Below is how it fits. Astoundingly, it also makes it much easier to seal tubeless tyres.

Huck Norris
Where he’s pointing is the mark to trim down to 27.5″ size. You can keep trimming down to 26″ too, and the ends secure with the velcro you can see.

“It’s not the same foam as a camping mat” they volunteered, and indeed on closer inspection it isn’t. It’s a closed cell foam and slightly denser. I asked how many types of foam they’d tried in prototypes, and they said five different industrial foams before they found the right balance of weight and resilience. At just 70 – 77g per wheel, it’s also a lot lighter than the other puncture protection systems out there.

Huck Norris
The foam sits inside the tyre like this.

Unlike more complicated setups like Procore and Deaneasy, it’s just one piece of foam that goes in your tyre and doesn’t need to sit tight down to the rim bed. It actually floats a few centimetres above the rim, in the middle of the tyre.

Huck Norris
Once inside, Huck Norris forms a kind of foam skeleton in the middle of the tyre carcass.

They challenged me to fail at using a track pump to mount a tyre with it in. There was no sealant and no lube on the beads, but thanks to it reducing the total air volume slightly, and giving the tyre a bit of shape when deflated, to my surprise it went straight up and onto the beads. Sure, it’ll leak without any sealant in, but short of using a compressor this was the easiest time I’ve ever had getting a tyre to seal. The show halls are boiling hot and I didn’t get even slightly sweaty!

Huck Norris
In the event of an impact that would normally damage a rim or cut a tyre, the high density foam decelerates both enough to prevent most damage.

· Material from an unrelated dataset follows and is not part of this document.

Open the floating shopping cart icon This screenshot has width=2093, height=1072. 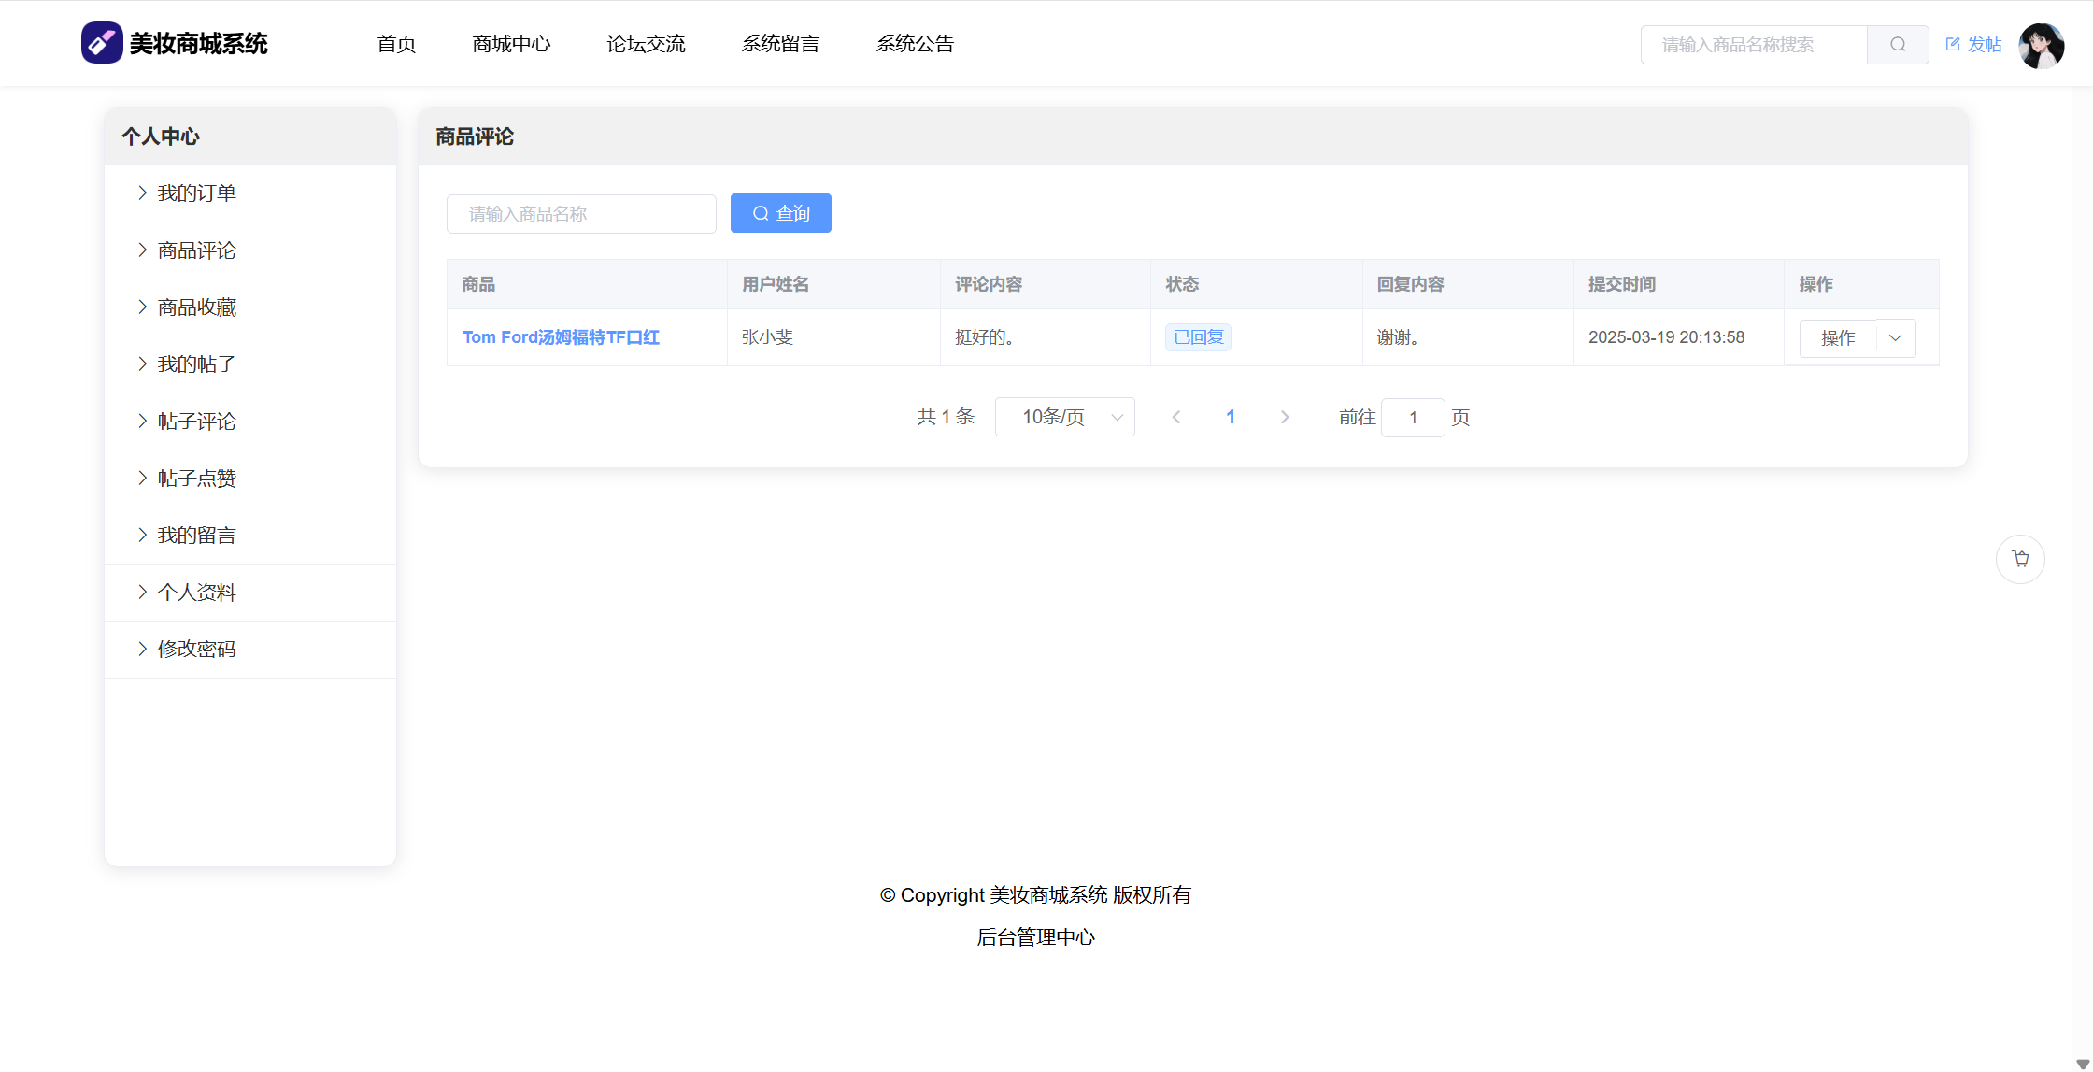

Once inflated, it also made a whizzing sound as it rotated inside the tyre. I suspect that will be less pronounced when sealant’s in there, and apparently on the bike you’ll only hear the whizz under hard braking.

It remains to be seen how Huck Norris will withstand the rocks of Calderdale, but it’s off to a promising start. We’ll let you know as we test it for the next few months.

David Hayward

Singletrack Contributor

David started mountain biking in the 90’s, by which he means “Ineptly jumping a Saracen Kili Racer off anything available in a nearby industrial estate”. After growing up and living in some extremely flat places, David moved to Yorkshire specifically for the mountain biking. This felt like a horrible mistake at first, because the hills are so steep, but you get used to them pretty quickly.

Previously, David trifled with road and BMX, but mountain bikes always won. He’s most at peace battering down a rough trail, quietly fixing everything that does to a bike, or trying to figure out if that one click of compression damping has made things marginally better or worse. The inept jumping continues to this day.

Comments (6)

    Does the foam not soak up a huge amount of sealent?

    No, because it’s closed cell rather than open cell foam, meaning it doesn’t act like a sponge or have any fluid paths going right the way through. The surface will absorb a little extra sealant, but not much.

    Great idea, 69€/pair + Shipping isn’t cheap…

    Reducing air volume for seating tubeless I can understand, but how does it act as puncture protection?

    @deadkenny: The foam is dense enough that, when an impact forces the tyre and rim toward each other, the foam squashes between them, decelerating both and reducing the forces exerted on them. They’re saying it is a consumable product, as each time this happens the rim tends to make a short cut in the foam, but one set lasted Leo from Pole bikes a season of racing.

    I’m also guessing that if you run low pressures you could still burp a tyre, as unlike Procore or Deaneasy it doesn’t lock the beads in place from behind. Huck Norris is less than half the weight of Procore though, and less complicated to set up or tinker with.

    Looks like the packaging works as a race-guard type fender too. Nice!